Category Archives: Personal stuff

“Definitely” Response from my pulmonologist when I requested more tests. A good thing, that.

Above is the video I sent to my pulmonologist, asking for a retest of my lung function almost exactly a year after the last one, the test that eventually led me to yet another test that showed something I didn’t want to find, a mild bone marrow cancer called Essential Thrombocythemia. That discovery put an end to finding a solution for my breathing issues, because it seemed there were more important things to put in order. That scary “C” word, concerned about bigger things than how fast I can ride up a hill.

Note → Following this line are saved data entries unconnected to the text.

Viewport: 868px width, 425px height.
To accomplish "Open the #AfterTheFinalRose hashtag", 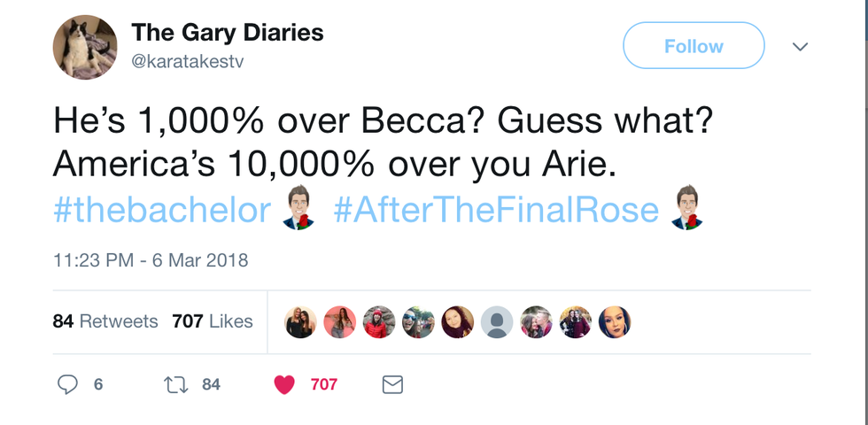I will [496, 211].
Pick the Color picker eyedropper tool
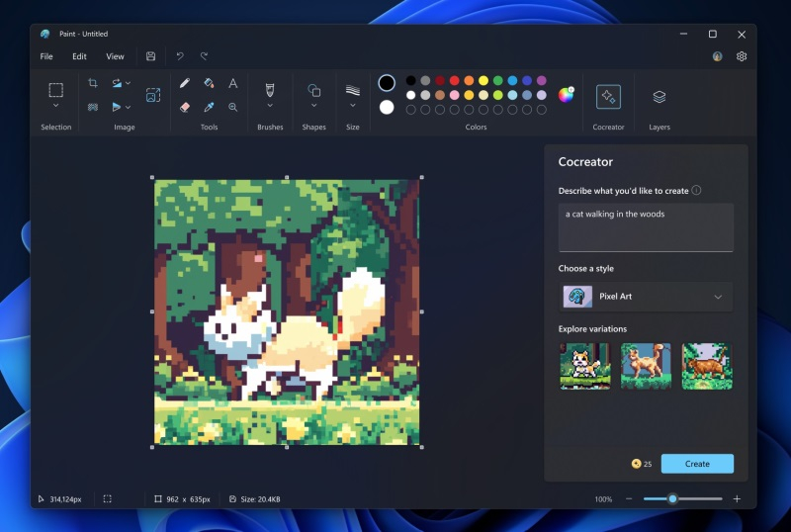Screen dimensions: 791x532 click(x=209, y=107)
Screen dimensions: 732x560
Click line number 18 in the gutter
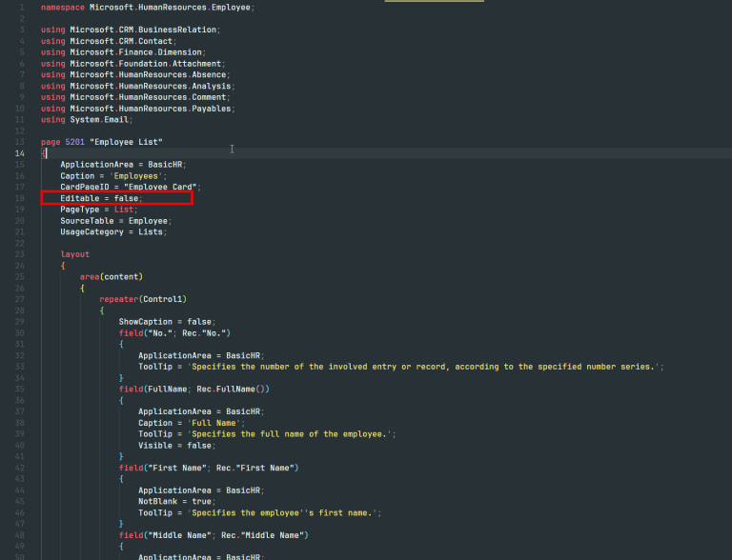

But as time went on, after many, many more tests, and, finally, a bone marrow biopsy a couple months ago that completely put to rest any fear of an early demise, it become increasingly clear that my breathing issues were once again taking center stage when on my bike. But would my pulmonologist agree? After all, he and my GP were wondering why, if my VO2max measurement was 140% of normal for someone my age, I was having an issue. I get where they were coming from, but my frustration has been building as I’m questioning if I can even get under 30 minutes climbing Kings this year. The simple truth is, the average 62 year old is in really awful shape, so any comparison to “average” just isn’t relevant.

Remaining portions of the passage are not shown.